— Written problem —
How many lines in the material below contain the string "sidebar"? Case counts, so give the number alone.

----- Provided records -----

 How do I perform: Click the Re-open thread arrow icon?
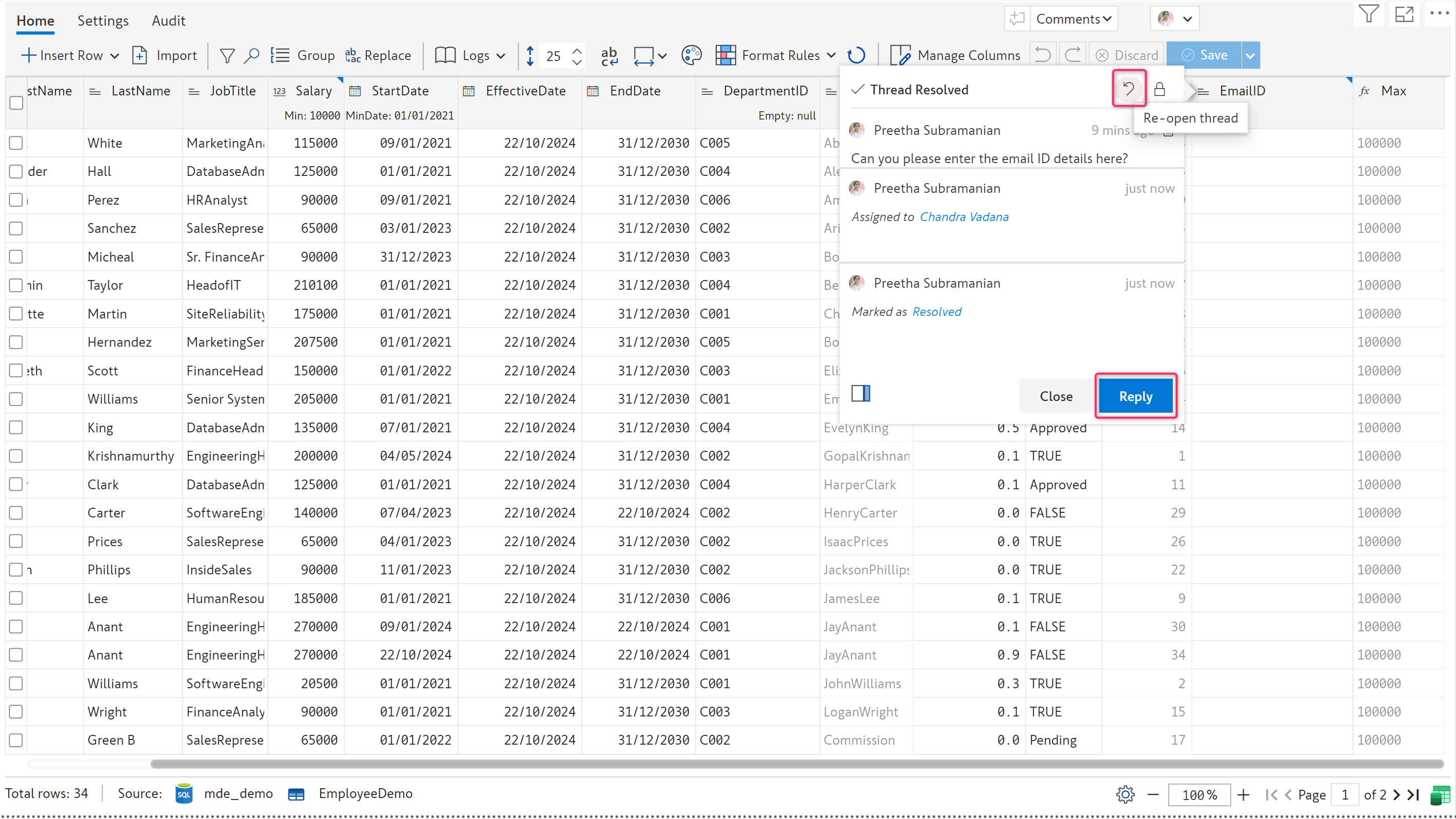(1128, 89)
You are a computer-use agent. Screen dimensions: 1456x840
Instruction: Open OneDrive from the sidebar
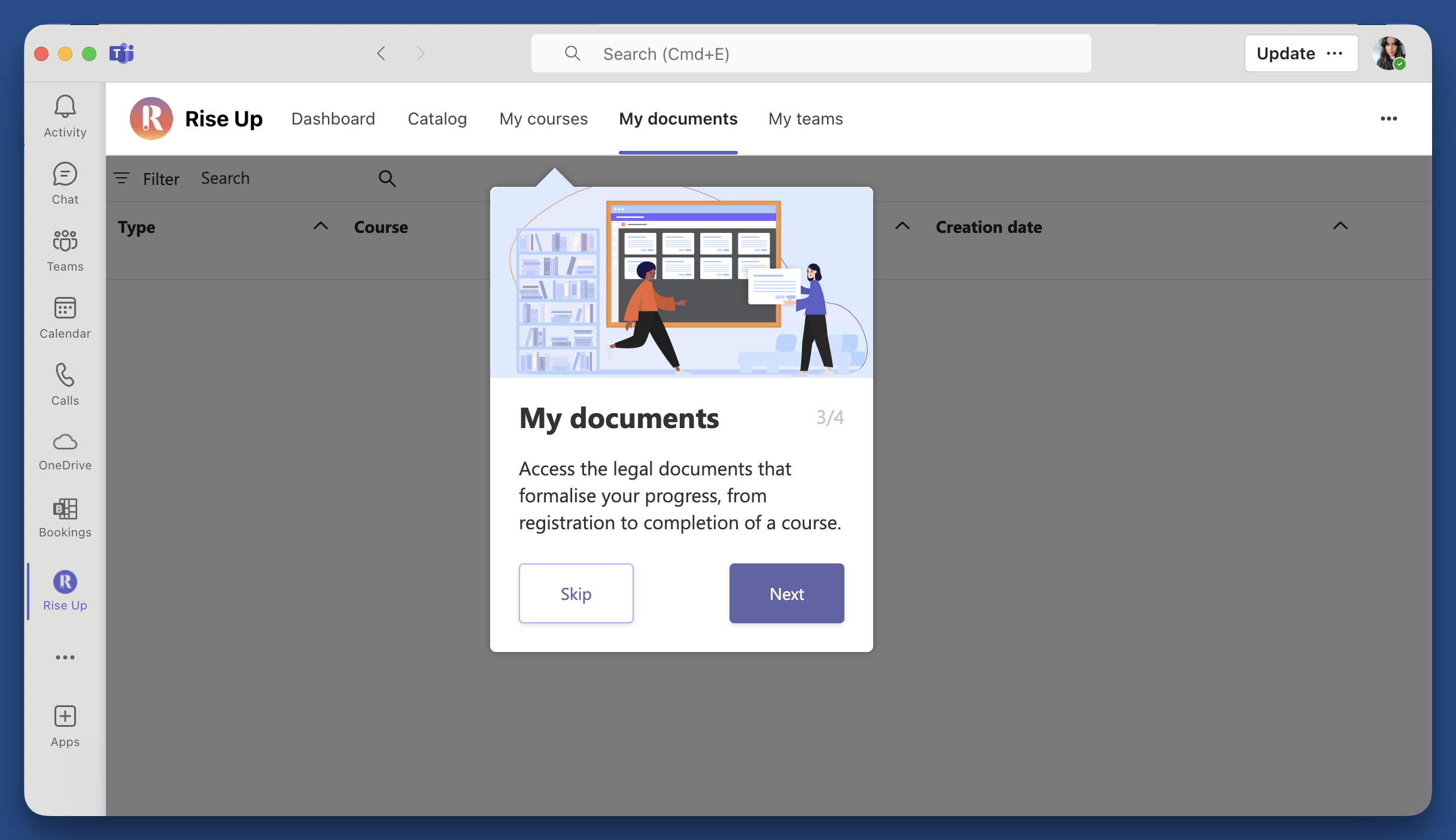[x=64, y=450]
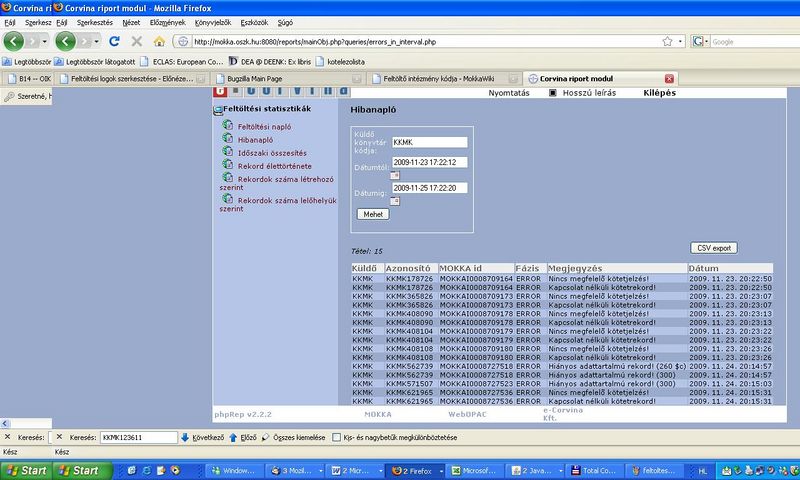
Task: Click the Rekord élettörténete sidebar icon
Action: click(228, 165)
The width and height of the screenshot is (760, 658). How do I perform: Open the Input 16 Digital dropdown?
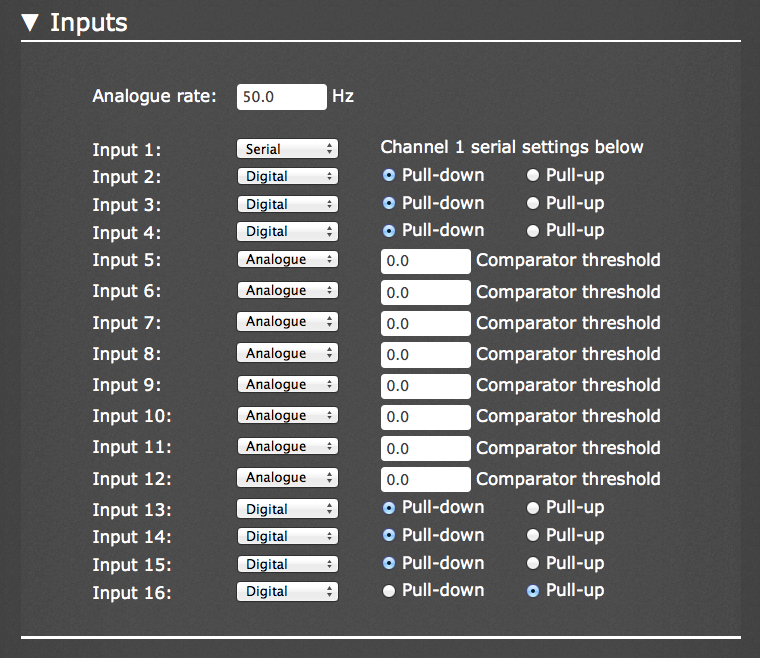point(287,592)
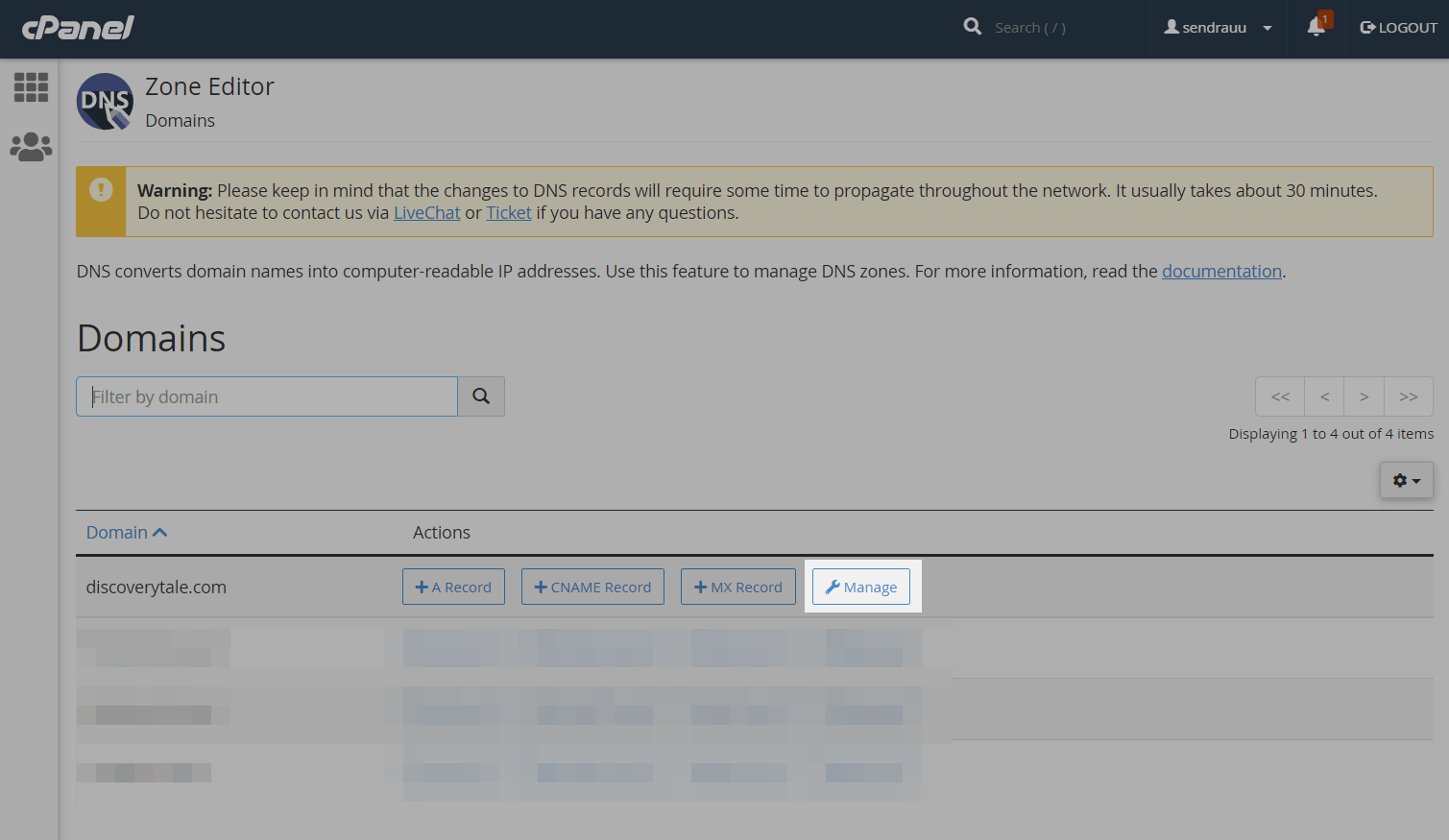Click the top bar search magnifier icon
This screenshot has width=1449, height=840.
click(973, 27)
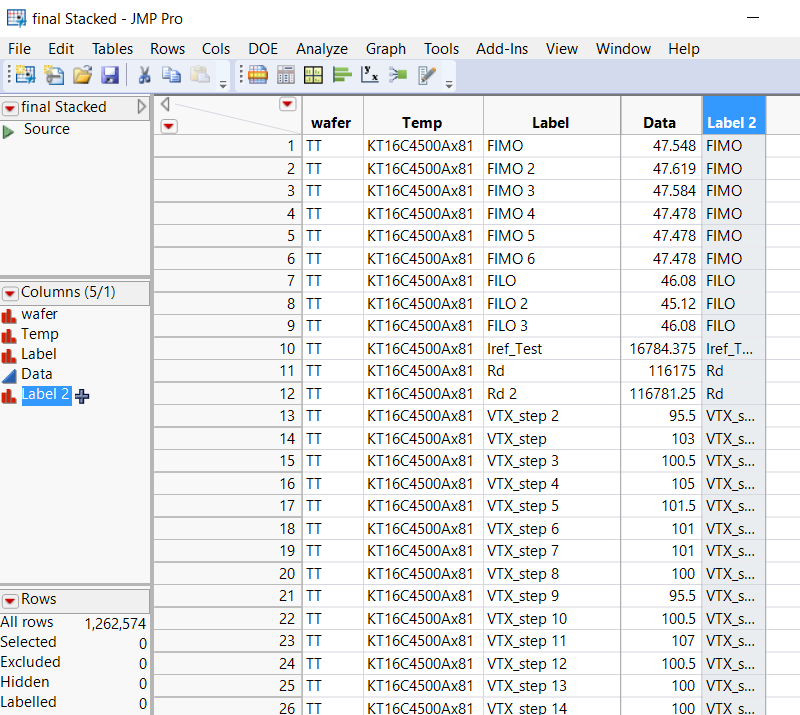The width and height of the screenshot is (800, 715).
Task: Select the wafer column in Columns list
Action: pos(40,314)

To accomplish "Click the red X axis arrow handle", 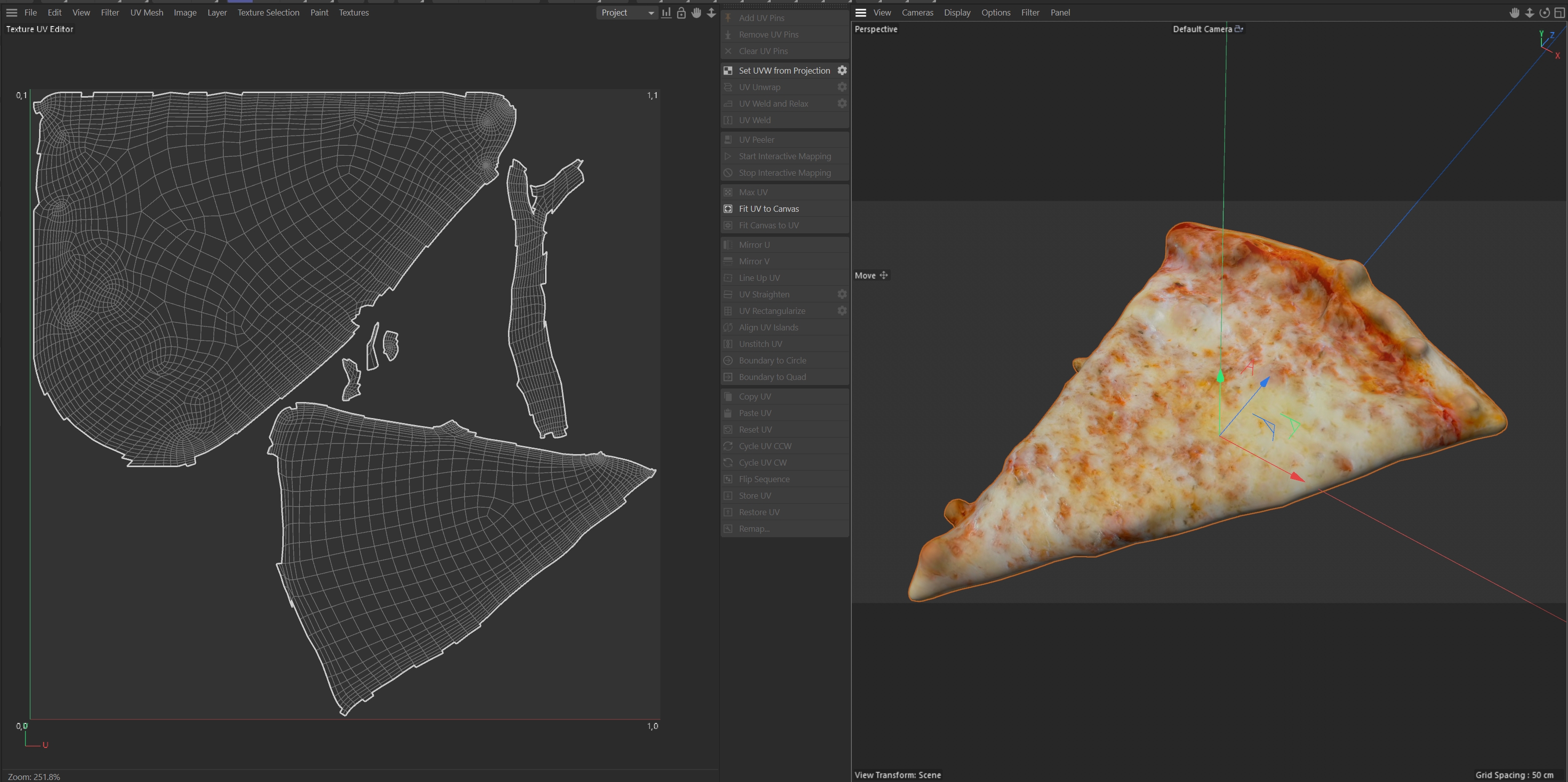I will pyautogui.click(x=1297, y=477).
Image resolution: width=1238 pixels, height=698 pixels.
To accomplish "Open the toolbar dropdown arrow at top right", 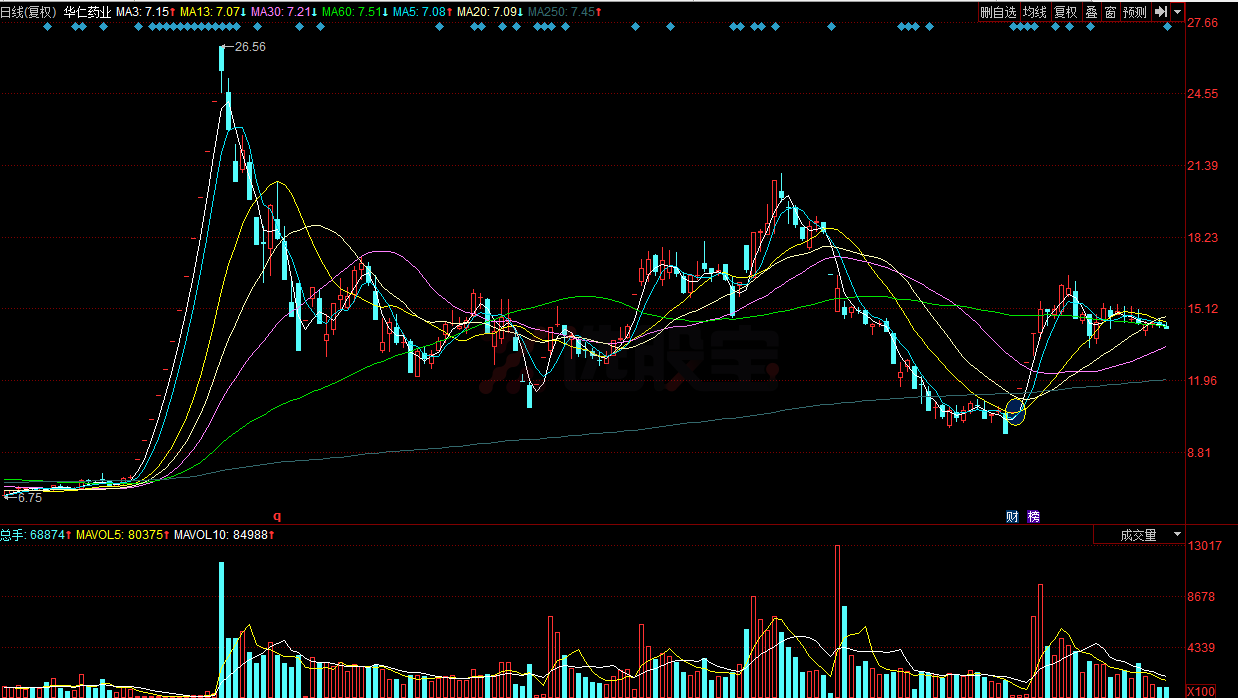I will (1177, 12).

-----

— Answer to this exercise —
2